Aili Mu, associate professor of World Languages and Cultures discusses classroom strategies for integrating international and local students. The discussion took place Tuesday at a panel of students from different backgrounds.

Adam Sodders

Moving to a new country, learning and using a foreign language and coping with living in a different culture are all everyday experiences for international students at Iowa State.

A panel made up of faculty, staff and students met to discuss life as a student from outside the U.S on Feb. 24. The meeting was led by Jay Newell, assistant professor of journalism and mass communications.

Three students were on the panel — Bohan Li, senior in mechanical engineering from Changsha, China; Hanxiao Hu, junior in journalism and mass communication from China’s Hubei Province; and Lea Johannsen, senior in history from Ames. 

Suggestions for lecturers and the university could help enhance the college experience for international students.

“Better Wi-Fi,” Li said, who also said he wanted to see students have more academic help available.

Hu said professors can be instrumental in helping international students make social connections with domestic students in the classroom.

“It is really hard to get to know someone,” Hu said. “We feel lonely, shy, every feeling we have is combined together.”

Newell also asked about assignments given in class and whether they should have international examples or views within assignments.

Li said problems sometimes arise for international students trying to understand examples provided in homework. Some things Americans take for granted, like “tractors,” and “hog farms,” were foreign and abstract concepts to him in his first years at Iowa State.

Li said he wished for international holidays to be taken into account by professors and faculty. He said moving tests, quizzes and assignments to accommodate for holiday observation would be preferable.

“I wish that professors would find more ways to have interactions between American and international students,” Johannsen said. “We live in a global environment.”

Hu said she wanted to see more equality with American students in how international students were perceived.

“We are all students and we are all here to learn,” Hu said.

Hu suggested international students get involved in clubs at Iowa State, and in doing so they would increase their chances of getting a job in the U.S. after college. She also recommends international students simply go to class and not be shy.

Johannsen said studying English slang may help international students better understand Americans and make friends. She cited her experience learning Chinese as inspiration for this advice.

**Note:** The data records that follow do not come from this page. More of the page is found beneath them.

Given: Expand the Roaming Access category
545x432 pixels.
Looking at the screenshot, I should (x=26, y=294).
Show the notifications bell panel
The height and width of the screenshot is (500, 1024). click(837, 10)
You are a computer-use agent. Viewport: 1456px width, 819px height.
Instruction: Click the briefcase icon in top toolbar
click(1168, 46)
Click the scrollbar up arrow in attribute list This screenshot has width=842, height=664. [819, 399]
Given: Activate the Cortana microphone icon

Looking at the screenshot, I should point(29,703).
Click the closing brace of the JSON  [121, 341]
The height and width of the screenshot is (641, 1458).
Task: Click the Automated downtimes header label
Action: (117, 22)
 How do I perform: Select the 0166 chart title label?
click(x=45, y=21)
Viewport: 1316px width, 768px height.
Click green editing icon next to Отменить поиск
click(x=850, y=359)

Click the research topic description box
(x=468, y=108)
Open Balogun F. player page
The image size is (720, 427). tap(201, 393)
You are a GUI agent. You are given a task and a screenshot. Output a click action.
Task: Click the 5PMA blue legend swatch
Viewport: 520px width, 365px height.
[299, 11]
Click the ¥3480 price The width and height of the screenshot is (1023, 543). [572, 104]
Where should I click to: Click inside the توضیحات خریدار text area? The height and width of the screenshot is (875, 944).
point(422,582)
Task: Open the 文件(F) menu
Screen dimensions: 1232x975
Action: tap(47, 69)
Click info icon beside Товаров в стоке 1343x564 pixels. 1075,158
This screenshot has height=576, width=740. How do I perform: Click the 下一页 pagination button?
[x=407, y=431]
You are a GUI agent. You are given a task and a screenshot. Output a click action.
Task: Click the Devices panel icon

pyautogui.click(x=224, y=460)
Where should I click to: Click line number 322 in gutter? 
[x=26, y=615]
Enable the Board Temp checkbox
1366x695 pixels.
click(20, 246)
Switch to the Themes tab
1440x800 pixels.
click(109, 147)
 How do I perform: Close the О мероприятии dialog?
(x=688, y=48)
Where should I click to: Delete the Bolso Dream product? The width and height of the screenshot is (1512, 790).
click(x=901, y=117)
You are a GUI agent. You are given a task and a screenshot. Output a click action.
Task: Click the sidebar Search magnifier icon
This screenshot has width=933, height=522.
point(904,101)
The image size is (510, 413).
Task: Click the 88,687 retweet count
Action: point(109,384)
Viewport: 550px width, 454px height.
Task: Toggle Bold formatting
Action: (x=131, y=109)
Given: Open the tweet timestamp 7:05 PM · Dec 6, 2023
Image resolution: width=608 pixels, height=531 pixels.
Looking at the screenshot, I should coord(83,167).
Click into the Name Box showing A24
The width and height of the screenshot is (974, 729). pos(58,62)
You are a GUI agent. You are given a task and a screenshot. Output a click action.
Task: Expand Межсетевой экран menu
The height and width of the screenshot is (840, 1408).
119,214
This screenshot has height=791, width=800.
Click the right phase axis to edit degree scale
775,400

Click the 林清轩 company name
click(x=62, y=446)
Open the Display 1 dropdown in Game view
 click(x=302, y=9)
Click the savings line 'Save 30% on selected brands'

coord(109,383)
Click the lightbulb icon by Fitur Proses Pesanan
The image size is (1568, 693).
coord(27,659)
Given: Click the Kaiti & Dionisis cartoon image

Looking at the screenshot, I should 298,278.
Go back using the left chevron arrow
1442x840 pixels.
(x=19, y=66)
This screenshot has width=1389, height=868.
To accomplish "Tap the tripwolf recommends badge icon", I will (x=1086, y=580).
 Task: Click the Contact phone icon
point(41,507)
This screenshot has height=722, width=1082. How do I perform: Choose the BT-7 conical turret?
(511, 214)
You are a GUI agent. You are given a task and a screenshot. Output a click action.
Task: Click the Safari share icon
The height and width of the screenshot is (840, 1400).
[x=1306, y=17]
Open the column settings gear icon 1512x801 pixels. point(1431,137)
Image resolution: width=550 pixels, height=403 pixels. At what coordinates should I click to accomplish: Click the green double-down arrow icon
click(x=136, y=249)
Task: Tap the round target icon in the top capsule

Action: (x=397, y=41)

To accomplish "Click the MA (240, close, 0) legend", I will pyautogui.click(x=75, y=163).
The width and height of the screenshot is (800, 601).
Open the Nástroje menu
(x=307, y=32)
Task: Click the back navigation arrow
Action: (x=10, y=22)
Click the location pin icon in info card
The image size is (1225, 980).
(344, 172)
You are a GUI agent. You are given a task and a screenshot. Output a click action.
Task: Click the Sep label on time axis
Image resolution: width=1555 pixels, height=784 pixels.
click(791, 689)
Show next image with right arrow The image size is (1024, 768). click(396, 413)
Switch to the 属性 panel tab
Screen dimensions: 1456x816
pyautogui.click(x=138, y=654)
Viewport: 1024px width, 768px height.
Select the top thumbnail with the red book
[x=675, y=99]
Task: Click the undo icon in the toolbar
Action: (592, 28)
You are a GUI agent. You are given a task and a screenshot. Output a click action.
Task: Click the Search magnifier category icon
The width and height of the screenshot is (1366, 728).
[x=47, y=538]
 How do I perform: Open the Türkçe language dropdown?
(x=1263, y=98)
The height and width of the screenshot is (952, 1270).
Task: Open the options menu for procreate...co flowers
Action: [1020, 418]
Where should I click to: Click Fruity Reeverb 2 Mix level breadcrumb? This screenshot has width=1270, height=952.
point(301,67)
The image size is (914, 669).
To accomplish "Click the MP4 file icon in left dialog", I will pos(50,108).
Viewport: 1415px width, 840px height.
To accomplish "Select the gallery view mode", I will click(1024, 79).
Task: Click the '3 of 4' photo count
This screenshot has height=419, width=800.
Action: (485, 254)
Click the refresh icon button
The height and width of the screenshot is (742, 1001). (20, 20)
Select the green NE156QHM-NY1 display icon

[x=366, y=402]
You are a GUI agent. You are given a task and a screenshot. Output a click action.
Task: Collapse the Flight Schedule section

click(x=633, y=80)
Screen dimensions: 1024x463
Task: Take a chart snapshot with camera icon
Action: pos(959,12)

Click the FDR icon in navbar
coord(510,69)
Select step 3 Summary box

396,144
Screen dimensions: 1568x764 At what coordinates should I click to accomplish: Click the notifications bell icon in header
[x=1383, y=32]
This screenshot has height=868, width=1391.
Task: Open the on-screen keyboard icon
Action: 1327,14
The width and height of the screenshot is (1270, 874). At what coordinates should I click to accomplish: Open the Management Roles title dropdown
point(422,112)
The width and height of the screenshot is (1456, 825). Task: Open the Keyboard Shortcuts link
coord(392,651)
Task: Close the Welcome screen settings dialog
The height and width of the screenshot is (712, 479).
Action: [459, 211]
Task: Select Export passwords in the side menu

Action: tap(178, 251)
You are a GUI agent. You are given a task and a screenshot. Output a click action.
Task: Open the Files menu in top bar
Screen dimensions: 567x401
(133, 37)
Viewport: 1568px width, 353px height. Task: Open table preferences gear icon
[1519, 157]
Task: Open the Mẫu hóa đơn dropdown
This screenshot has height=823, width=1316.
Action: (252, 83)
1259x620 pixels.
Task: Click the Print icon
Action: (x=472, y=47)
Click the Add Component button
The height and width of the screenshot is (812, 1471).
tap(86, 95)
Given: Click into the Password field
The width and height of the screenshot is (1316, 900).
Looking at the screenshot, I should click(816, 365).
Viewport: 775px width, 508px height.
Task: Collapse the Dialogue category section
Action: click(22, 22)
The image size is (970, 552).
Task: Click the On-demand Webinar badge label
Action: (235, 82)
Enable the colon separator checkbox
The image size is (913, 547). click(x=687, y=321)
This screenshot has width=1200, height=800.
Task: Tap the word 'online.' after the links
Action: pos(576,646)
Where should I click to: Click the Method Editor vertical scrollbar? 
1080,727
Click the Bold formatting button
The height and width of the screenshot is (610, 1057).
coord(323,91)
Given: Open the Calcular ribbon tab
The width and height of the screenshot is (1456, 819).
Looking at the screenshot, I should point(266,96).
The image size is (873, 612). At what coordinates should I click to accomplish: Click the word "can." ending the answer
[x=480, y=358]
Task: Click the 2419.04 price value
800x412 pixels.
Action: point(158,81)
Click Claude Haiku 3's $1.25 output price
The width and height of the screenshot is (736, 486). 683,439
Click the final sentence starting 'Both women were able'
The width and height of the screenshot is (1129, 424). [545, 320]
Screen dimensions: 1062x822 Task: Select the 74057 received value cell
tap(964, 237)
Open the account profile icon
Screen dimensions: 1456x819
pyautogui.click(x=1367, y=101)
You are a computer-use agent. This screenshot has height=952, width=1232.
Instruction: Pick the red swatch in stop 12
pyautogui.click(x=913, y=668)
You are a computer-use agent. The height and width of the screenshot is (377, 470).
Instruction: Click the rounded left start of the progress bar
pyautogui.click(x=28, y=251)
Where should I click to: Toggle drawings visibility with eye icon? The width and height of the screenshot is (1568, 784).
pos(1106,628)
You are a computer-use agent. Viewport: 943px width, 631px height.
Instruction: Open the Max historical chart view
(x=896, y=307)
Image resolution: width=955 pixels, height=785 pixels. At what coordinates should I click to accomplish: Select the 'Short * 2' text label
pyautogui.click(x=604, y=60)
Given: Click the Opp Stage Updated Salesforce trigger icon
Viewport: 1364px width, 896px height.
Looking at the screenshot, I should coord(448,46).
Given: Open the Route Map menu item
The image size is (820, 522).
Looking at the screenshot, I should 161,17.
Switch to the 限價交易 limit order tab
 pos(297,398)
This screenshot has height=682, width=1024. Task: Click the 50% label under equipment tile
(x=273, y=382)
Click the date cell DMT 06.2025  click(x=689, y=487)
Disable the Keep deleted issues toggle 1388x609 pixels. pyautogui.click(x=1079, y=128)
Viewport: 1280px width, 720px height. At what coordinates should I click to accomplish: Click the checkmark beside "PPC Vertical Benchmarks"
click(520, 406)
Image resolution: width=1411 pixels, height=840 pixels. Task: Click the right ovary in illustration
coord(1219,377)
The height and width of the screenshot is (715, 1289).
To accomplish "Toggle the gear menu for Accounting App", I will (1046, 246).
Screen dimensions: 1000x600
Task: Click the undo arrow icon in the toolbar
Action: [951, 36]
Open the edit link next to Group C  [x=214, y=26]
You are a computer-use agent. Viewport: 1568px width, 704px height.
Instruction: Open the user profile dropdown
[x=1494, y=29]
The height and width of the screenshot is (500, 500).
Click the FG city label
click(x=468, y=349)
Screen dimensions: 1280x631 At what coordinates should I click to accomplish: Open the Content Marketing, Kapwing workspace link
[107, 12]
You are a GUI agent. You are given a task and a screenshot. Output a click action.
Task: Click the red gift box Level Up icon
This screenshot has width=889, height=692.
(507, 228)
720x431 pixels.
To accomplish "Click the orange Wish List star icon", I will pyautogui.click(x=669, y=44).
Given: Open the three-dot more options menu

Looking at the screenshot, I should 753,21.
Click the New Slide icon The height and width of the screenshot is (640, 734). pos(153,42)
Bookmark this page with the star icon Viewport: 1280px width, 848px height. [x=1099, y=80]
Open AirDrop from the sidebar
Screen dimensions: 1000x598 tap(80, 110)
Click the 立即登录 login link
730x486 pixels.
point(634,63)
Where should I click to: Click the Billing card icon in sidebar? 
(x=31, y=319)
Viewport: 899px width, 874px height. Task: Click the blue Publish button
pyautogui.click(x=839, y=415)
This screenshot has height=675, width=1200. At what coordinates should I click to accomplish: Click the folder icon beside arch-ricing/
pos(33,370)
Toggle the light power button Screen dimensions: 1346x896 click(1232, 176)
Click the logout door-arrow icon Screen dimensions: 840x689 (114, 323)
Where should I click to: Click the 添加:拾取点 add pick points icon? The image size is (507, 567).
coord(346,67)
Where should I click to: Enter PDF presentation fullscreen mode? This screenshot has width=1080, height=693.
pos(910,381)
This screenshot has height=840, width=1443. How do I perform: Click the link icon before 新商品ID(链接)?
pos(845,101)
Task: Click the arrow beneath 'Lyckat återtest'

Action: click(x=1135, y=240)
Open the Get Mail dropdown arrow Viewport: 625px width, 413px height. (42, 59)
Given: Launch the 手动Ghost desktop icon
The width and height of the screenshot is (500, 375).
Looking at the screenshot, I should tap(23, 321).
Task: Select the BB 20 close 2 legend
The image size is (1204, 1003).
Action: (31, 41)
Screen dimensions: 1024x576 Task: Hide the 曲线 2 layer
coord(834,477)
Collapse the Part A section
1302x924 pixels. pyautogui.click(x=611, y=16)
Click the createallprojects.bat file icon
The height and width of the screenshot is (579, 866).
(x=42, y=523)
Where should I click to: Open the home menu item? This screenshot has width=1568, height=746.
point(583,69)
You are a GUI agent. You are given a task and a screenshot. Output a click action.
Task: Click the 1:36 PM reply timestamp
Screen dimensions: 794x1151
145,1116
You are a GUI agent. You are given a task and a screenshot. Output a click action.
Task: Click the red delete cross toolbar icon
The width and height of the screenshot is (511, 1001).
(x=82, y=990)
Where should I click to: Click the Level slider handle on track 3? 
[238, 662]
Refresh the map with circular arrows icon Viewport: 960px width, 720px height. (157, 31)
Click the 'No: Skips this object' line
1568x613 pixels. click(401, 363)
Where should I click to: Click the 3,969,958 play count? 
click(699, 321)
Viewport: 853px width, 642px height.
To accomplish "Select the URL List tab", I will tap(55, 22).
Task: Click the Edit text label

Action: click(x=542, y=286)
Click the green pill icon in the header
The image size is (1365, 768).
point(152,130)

Li suggested using alternative resources to help international students learn culture and language.

Li said checking out websites like “College Humor” or “Reddit” is a useful way to become familiarized with English slang and informal language.

Newell said he’s always looking for better ways to serve all of his students.

“Acknowledging through examples and assignments that we’re in a big world here,” Newell said.

Newell said that professors could use examples from outside the U.S. when giving the students classwork or giving a lecture, and lack of time is the biggest issue facing both international and domestic students.

International students from 110 countries made up more than 10 percent of the 34,732 ISU students during the fall of 2014. Chinese students make up the single largest group of international students. When including Hong Kong and Taiwan, the number of students rises to 1,967.

Newell said international students are very brave for moving from what they know and learning in a new place, and that both domestic students and international students should interact and learn from one another.

“There is this gap, this barrier that people think is there but it’s not really there,” Newell said.